AWS has announced two new container capabilities—Amazon Elastic Container Service for Kubernetes (EKS) and AWS Fargate Amazon EKS. The two new arrivals complement its existing Amazon Elastic Container Service (Amazon ECS) and are intended to make it easier to deploy, manage, and scale container workloads on AWS.

Amazon EKS brings Kubernetes to AWS as a managed service, intended to make it easy for customers to run Kubernetes applications on AWS without the need to become experts in operating Kubernetes clusters. AWS also introduced a new capability called AWS Fargate, designed to enable customers to launch and run containers without provisioning or managing servers or clusters. AWS Fargate is available for Amazon ECS now and will be coming to Amazon EKS in 2018.

“While we have over a hundred thousand active Amazon ECS clusters running on AWS and more customers running Kubernetes on AWS than on any other cloud, customers have also asked us to build a managed Kubernetes service like we have with Amazon ECS,” said Deepak Singh, GM of containers and high performance computing services at AWS. “We’ve also made managed containers easier to use than ever before by launching AWS Fargate to allow developers to run containers at the task level rather than having to think about servers or clusters.”

AWS says its customers are running virtually every type of container orchestration and management service on AWS. Amazon EKS automatically distributes Kubernetes masters across multiple AZs to eliminate a single point of failure. This makes it easy for customers to deploy their applications in a highly available fashion.

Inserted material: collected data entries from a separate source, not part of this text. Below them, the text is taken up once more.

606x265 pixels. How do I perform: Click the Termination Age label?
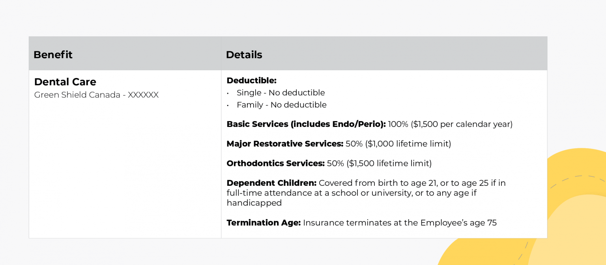click(264, 223)
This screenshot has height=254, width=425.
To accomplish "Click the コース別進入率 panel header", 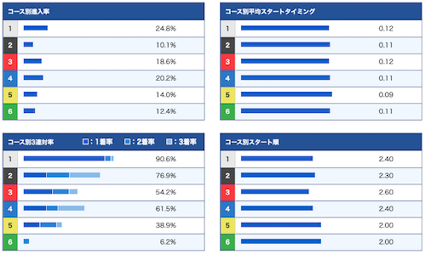I will point(104,11).
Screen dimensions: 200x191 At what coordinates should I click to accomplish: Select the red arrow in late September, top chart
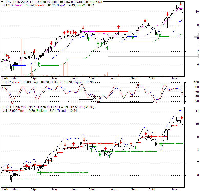pyautogui.click(x=145, y=20)
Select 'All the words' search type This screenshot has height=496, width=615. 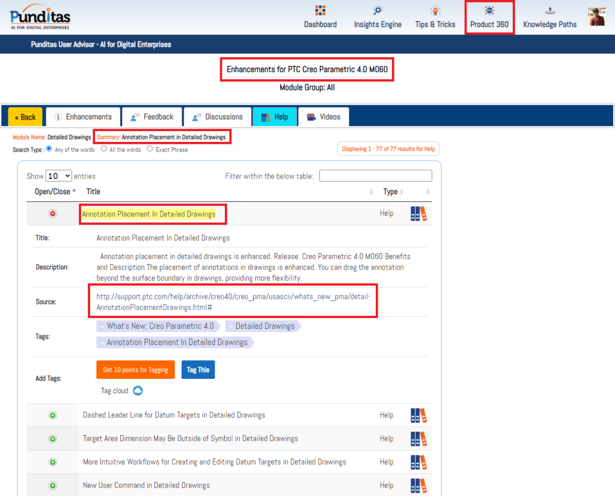coord(104,149)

AWS also announced a new Bare Metal instance offering for Amazon Elastic Compute Cloud (Amazon EC2), and introduced a new Storage Optimized instance family (H1 instances). The new H1 Storage Optimized instances are designed for data-intensive workloads such as MapReduce, distributed file systems, network file systems, log or data processing, and big data clusters. AWS also launched the next generation of General Purpose instances, M5, which have up to 50 percent more vCPUs, 50 percent more memory, and 25 percent more network bandwidth than previous generation M4 instances.